Protect Your Dog This Summer


Dr. Katy Nelson, an emergency veterinarian, has already seen the impact summer can have on a dog: “A 5-month-old pit bull almost died in my hospital because his owner left him in the car to play 15 minutes of basketball,” she says.

Nelson’s first piece of advice for summer car trips is to leave your dog at home. Below, she offers do’s and don’ts for keeping your dog safe all season.

Do Be Breed-savvy
Some dogs fare better in hot weather than others. Flat-faced dogs -- such as pugs, bulldogs and Boston terriers -- have shorter respiratory tracts. This makes it more difficult for them to cool themselves, compared to their long-snouted compatriots. “A dog cools itself by panting. The smoosh-faced breeds have less surface area for the heat to dissipate in,” says Nelson.

Long-haired dogs are also more vulnerable to overheating, simply because a cool breeze doesn’t make it to their skin. To prevent your dog from possibly overheating, Nelson recommends cutting its hair in the summer.

Do Know the Signs of Summer Sicknesses

  • Heat exhaustion
    Signs of overheating include heavy panting, hyperventilation, increased salivation, weakness, confusion and even vomiting or diarrhea. If your dog exhibits any of these, get it into a cool space as quickly as possible and gently hose off your pet with lukewarm water.
  • GI problems
    Dogs that swim in ponds often ingest water infested with parasites. You can’t stop your pet from drinking, but you can watch it in the days that follow for signs of stomach upset, like vomiting or a stool change.
  • Lyme disease
    A dog that gets bitten by a tick in the summer may not start to exhibit symptoms until fall. Symptoms can include fever, loss of appetite, pain, arthritis, lethargy, depression and enlargement of the lymph nodes. Investigate the risk of ticks in your area before letting your dog run free, and scan its body for ticks after being in a woodsy area.
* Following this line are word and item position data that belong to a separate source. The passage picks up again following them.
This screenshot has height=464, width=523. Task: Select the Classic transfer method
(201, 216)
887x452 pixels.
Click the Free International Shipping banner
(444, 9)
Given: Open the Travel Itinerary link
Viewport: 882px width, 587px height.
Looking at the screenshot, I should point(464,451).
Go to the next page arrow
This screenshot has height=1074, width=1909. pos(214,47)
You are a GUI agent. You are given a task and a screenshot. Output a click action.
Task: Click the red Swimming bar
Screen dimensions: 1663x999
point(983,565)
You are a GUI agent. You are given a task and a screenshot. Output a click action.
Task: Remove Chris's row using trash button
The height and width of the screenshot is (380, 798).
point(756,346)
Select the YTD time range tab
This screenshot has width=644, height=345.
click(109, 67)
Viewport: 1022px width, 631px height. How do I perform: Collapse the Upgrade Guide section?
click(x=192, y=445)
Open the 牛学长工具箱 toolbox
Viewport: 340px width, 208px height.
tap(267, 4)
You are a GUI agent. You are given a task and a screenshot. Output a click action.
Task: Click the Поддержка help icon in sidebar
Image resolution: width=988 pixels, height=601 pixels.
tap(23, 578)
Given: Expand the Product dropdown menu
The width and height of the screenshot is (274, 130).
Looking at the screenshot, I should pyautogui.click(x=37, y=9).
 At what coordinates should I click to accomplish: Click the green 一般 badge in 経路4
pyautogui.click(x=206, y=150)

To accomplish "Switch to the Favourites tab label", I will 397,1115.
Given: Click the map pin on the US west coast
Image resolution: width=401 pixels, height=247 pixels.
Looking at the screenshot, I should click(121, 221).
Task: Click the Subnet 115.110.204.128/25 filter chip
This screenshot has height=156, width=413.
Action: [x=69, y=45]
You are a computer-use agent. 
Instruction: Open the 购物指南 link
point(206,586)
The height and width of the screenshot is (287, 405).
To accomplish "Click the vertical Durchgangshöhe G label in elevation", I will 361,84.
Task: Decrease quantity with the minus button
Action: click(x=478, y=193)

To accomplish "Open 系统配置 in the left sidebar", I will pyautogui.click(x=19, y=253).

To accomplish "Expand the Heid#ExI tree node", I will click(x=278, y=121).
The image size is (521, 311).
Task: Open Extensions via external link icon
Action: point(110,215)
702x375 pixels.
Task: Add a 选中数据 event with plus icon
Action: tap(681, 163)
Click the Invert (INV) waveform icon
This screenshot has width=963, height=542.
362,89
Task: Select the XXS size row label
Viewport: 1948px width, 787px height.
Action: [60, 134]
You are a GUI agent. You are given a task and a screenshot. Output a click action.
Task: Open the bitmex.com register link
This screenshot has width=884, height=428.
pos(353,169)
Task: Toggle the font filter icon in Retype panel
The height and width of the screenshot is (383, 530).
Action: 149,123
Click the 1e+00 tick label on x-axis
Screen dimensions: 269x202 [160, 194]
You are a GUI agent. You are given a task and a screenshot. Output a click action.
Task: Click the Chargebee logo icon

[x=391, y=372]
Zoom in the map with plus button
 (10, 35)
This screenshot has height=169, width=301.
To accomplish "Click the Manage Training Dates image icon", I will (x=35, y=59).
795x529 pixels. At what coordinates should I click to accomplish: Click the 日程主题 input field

Don’t Forgo a Veterinary Visit
If your dog displays any of the previously mentioned problems, have it treated by a veterinarian as soon as possible, particularly in the case of heat exhaustion. Left untreated, problems and infections can quickly become serious, requiring hospitalization instead of outpatient treatment.

Don’t Skip Basic Safety Measures
Flea, tick and heartworm prevention medicines should be given all summer long. Check the expiration dates to make sure their ingredients are still active.

Pet owners with balconies need to take care that their dog is not on these structures without supervision. “Every summer we see a pet with what we call ‘high-rise syndrome.’ They lose their balance and fall off balconies, usually with tragic results,” says Nelson.

Lastly, never leave your dog in a parked car -- even with the windows open -- or tied up outside under a blazing sun.

With a little bit of caution, summer can be vacationlike for your canine too, even if it never leaves the shade of your neighborhood.